2015-09-10 Thread Dumitrescu, Cristian
Hi Wei,

You simply need to do the math and create a model for each of your token 
buckets, considering parameters like: size of the bucket, initial number of 
credits in the bucket, credit update rate for the bucket, rate of input packets 
(in bytes per second) hitting that bucket and consuming credits, etc.

Regards,
Cristian

From: Wei Shen [mailto:wshen0...@outlook.com]
Sent: Thursday, September 10, 2015 1:47 AM
To: Dumitrescu, Cristian; dev at dpdk.org
Subject: RE: [dpdk-dev] Order of system brought up affects throughput with 
qos_sched app

Hi Cristian,

Thanks for your quick response. I did a quick test of your hypothesis and it 
sort of came out as you mentioned. That is, it went back to ~4Gbps after around 
ten minutes with the previous profile I posted.

In another test, I set the pipe token rate to ~20Mbps instead of full line rate 
each. Although I did run into the same order issue, I haven't noticed any slow 
down yet by the time of this email (it's been up for an hour or so).

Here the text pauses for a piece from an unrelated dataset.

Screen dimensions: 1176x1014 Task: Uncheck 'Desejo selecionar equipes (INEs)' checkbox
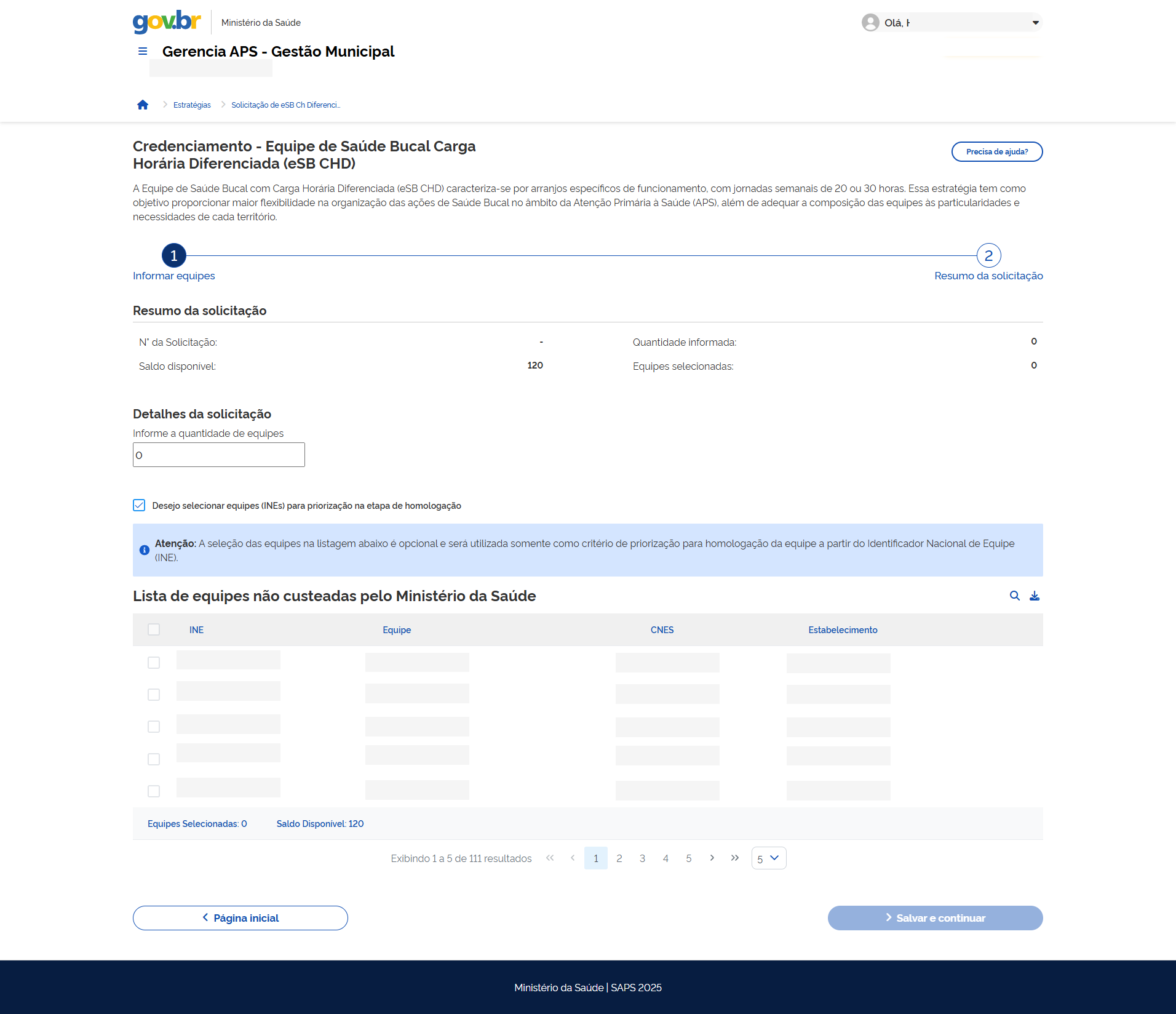click(x=139, y=505)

I am sorry but I still don't get why. Do you mean ~10Gbps throughput saw in 
order #2 is made possible by the initial accumulation of credits and later when 
the app runs long enough the old credits would run out and get capped by this 
credit rate? But in the profile I set everything to be line rate so I think 
this is not the bottleneck.

Could you please illustrate it further? Appreciate it. Thank you.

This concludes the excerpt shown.